# MNIST digit classifier example

Turn of cuDNN as its convolution operations are *not reproducible*.

In [1]:
import os
os.environ['THEANO_FLAGS'] = 'dnn.enabled=False, optimizer_including='

#### Imports

In [2]:
import numpy as np

import collections

from matplotlib import pyplot as plt

import sklearn.cross_validation

import lasagne
import theano
import theano.tensor as T
from britefury_lasagne import basic_dnn, trainer, image_window_extractor

from fuel.datasets.mnist import MNIST
import fuel

Using gpu device 0: GeForce GTX 970 (CNMeM is enabled with initial size: 25.0% of memory, cuDNN not available)


### Define network architecture

We define the `build_network` function that takes the input variables as an optional argument and build the network using the Lasagne API.

NOTE that the final dense layer does *NOT* use the `softmax` nonlinearity as it is supplied by the classifier builder (see below).

In [3]:
def build_network(input_vars=None):
    # Input layer
    x_var = input_vars[0] if input_vars is not None else None
    net = lasagne.layers.InputLayer(shape=(None, 1, 28, 28),
                                        input_var=x_var)

    # A 32 unit 5x5 conv layer, followed by 2x2 max-pool
    net = lasagne.layers.Conv2DLayer(net, num_filters=32, filter_size=(5, 5), W=lasagne.init.HeUniform(), name='c1_1')
    net = lasagne.layers.MaxPool2DLayer(net, pool_size=(2, 2), name='p1')

    # Two 32 unit 3x3 conv layers, followed by 2x2 max-pool
    net = lasagne.layers.Conv2DLayer(net, num_filters=32, filter_size=(3, 3), W=lasagne.init.HeUniform(), name='c2_1')
    net = lasagne.layers.Conv2DLayer(net, num_filters=32, filter_size=(3, 3), W=lasagne.init.HeUniform(), name='c2_2')
    net = lasagne.layers.MaxPool2DLayer(net, pool_size=(2, 2), name='p2')

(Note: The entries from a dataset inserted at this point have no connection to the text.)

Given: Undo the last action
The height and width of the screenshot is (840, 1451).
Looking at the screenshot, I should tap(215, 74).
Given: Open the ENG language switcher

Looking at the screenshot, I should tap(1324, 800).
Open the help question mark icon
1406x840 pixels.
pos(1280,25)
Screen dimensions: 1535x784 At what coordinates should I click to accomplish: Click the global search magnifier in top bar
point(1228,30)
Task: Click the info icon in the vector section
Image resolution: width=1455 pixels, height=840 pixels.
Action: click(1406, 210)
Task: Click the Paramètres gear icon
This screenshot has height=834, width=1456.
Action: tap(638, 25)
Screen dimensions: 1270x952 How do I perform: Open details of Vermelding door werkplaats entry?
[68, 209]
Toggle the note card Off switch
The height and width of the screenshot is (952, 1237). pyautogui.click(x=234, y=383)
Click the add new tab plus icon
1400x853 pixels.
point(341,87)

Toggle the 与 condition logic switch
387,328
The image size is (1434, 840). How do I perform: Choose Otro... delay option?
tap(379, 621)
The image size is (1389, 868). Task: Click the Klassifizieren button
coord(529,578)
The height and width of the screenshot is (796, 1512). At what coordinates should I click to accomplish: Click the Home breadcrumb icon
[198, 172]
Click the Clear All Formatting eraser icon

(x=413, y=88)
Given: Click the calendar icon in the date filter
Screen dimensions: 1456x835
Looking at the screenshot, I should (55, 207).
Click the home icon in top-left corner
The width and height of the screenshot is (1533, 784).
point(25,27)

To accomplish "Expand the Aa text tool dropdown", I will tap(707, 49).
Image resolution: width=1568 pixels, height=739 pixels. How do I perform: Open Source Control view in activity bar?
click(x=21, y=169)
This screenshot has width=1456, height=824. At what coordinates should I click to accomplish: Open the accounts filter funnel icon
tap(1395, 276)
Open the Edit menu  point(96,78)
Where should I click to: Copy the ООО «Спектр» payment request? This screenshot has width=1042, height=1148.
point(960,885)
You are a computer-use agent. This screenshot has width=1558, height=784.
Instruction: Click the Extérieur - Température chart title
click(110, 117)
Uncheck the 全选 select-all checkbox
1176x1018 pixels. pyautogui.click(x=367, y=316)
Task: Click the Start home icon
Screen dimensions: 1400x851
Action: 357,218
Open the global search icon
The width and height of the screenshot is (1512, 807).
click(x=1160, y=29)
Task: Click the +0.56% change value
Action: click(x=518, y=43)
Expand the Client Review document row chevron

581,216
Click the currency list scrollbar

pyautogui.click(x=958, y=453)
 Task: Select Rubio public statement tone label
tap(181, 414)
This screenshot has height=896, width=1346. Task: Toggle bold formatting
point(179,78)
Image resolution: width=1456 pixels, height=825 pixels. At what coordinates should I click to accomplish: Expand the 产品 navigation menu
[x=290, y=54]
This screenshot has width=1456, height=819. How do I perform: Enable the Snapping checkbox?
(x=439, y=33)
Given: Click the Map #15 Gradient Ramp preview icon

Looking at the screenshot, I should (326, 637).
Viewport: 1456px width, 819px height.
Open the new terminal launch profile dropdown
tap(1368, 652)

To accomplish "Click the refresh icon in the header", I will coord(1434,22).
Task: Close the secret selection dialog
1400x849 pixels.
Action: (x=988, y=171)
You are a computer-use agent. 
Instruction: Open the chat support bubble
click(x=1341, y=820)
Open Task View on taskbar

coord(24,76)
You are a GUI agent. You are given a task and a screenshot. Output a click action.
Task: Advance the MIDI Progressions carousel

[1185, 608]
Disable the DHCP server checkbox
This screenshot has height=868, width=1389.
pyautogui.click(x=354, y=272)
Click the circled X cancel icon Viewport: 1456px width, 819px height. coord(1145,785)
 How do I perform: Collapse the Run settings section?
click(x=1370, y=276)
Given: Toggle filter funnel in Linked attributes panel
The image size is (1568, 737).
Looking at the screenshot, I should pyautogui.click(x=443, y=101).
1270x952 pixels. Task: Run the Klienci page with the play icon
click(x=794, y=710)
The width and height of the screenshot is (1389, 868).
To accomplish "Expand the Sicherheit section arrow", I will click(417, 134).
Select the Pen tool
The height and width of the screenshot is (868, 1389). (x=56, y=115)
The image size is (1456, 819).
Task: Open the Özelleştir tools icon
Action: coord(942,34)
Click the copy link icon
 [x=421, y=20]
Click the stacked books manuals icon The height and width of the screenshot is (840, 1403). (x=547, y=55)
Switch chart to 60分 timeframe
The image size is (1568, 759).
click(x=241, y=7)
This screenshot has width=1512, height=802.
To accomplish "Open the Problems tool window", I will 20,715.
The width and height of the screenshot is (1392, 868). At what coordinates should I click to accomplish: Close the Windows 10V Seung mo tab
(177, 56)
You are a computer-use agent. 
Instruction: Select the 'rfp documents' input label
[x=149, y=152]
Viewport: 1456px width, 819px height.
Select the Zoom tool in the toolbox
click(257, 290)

    # A fully-connected layer of 64 units
    net = lasagne.layers.DenseLayer(net, num_units=64, W=lasagne.init.HeUniform(), name='d3')
    
    # NO DROPOUT; dropout state is difficult to reset/restore in such a way as to ensure reproducibility;
    # Even `dropout_layer._srng.set_rstate(some_constant)` does not seem to work
    # net = lasagne.layers.DropoutLayer(net, p=0.5)

    # Final 10-unit dense layer, with no nonlinearity
    net = lasagne.layers.DenseLayer(net, num_units=10, nonlinearity=None, name='d4')

    return net

#### Load the train, validation and test sets

In [4]:
mnist_train = MNIST(which_sets=['train'], load_in_memory=True, subset=slice(0, 1000))
mnist_val = MNIST(which_sets=['train'], load_in_memory=True, subset=slice(1000, 2000))
mnist_test = MNIST(which_sets=['test'], load_in_memory=True, subset=slice(0, 1000))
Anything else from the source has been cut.